Dzień w dzień moje rozmyślania na temat statusu i przynależności
odbiegały daleko stąd, a ja sama zastanawiałam się poważnie nad
opuszczeniem osady i życiem na własną rękę. Bez wątpienia w
zaaklimatyzowaniu się pomógłby mi mój brat, chociaż z nim to nigdy nic
nie wiadomo, więc na chwilę obecną nie chciałam ryzykować utratą życia w
lesie. Nie byłam strachliwa, poza granicami wioski przebywałam częściej
niż w jej sercu, lecz było w nim coś, co skutecznie mnie odpychało.
Byłam za słaba, aby sobie poradzić i doskonale to wiedziałam, a mimo to
upierałam się, że wcale tak nie jest i wzbraniałam się przed tym jak
tylko mogłam. Życie w wiosce z pewnością było proste i łatwe, mimo że
nie lubiłam tych ludzi, tego miejsca, to jakoś tak już zdążyłam poczuć
się tu jak w domu. A przynajmniej w mojej chacie, bo na pewno nie w
wiosce. Jak co wieczór, jechałam wzdłuż granic na Dorianie, wypatrując
samotników, zwierząt, czy jakiegokolwiek niebezpieczeństwa. Byłam jedną z
lepszym strażników i bardzo to w sobie ceniłam. Czas pracy i nauki z
pewnością nie poszedł na marne, skoro znajduję się obecnie w tym, a nie
innym miejscu. Szliśmy spokojnym stępem, a ja wytężałam wzrok, coraz
bardziej odchodząc w głąb, z dala od granicy, gdyż tak było trzeba.

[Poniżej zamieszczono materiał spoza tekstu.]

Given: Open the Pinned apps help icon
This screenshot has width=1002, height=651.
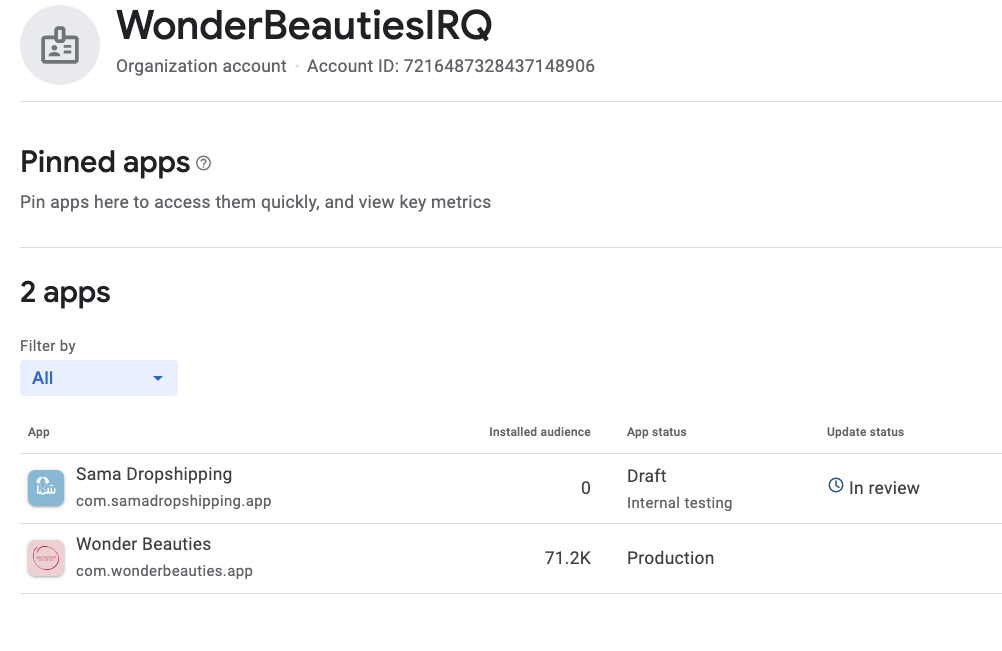Looking at the screenshot, I should (203, 164).
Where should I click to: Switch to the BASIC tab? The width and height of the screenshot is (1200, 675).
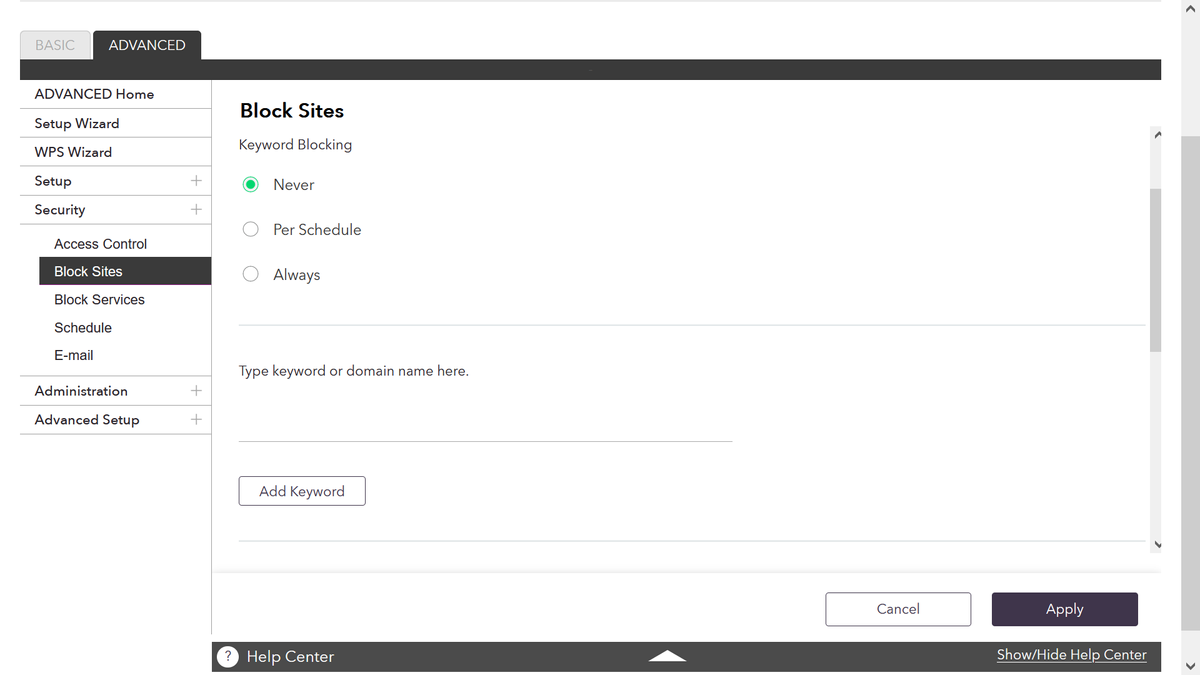(x=55, y=45)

Zwężałam swój sprawdzany aktualnie teren, aż w końcu doszłam do miejsca,
z którego zaczynałam. To był mój taki codzienny rytuał, który lubiłam i
który wcale mi nie przeszkadzał. Traktowałam to raczej jako rozrywkę,
niż robotę do odwalenia, za którą i tak zapłacą mi marne grosze.
W
pewnym momencie, zresztą tym najmniej spodziewanym usłyszałam szelest
liści i łamane pod naporem ciężaru, gałęzie. Rozejrzałam się uważnie,
zatrzymując Doriana, który uczynił to z cichym parsknięciem. Kochałam
tego konia i nie wyobrażałam sobie codziennego życia bez niego. Zeszłam z
konia, stając się niewidzialną, po czym przyciszyłam moją aurę,
wyczuwając drugą, niebezpiecznie podobną do mojej. Po chwili zderzyłam
się z kimś, czując intensywniej coś, co się z niego wydobywało. Staliśmy
się widzialni, upadając na ziemię. Nigdy wcześniej nie widziałam
drugiego żniwiarza, zawsze miałam się za jeden, oryginalny egzemplarz,
co podnosiło mnie nieznacznie na duchu. Teraz nie było już tylko mnie,
byłam ja i ktoś jeszcze.
–
Coś ty za jeden?
– warknęłam nieprzyjemnie, nie zamierzałam owijać w bawełnę faktu, że
nie podobała mi się jego obecność tutaj. Nie znałam go i jego
nastawienia, nie był jednym z nas - osadnikiem.
– Tenebris
– uśmiechnął się do mnie, ale ten uśmiech wcale mi się nie spodobał. Postanowiłam zainterweniować.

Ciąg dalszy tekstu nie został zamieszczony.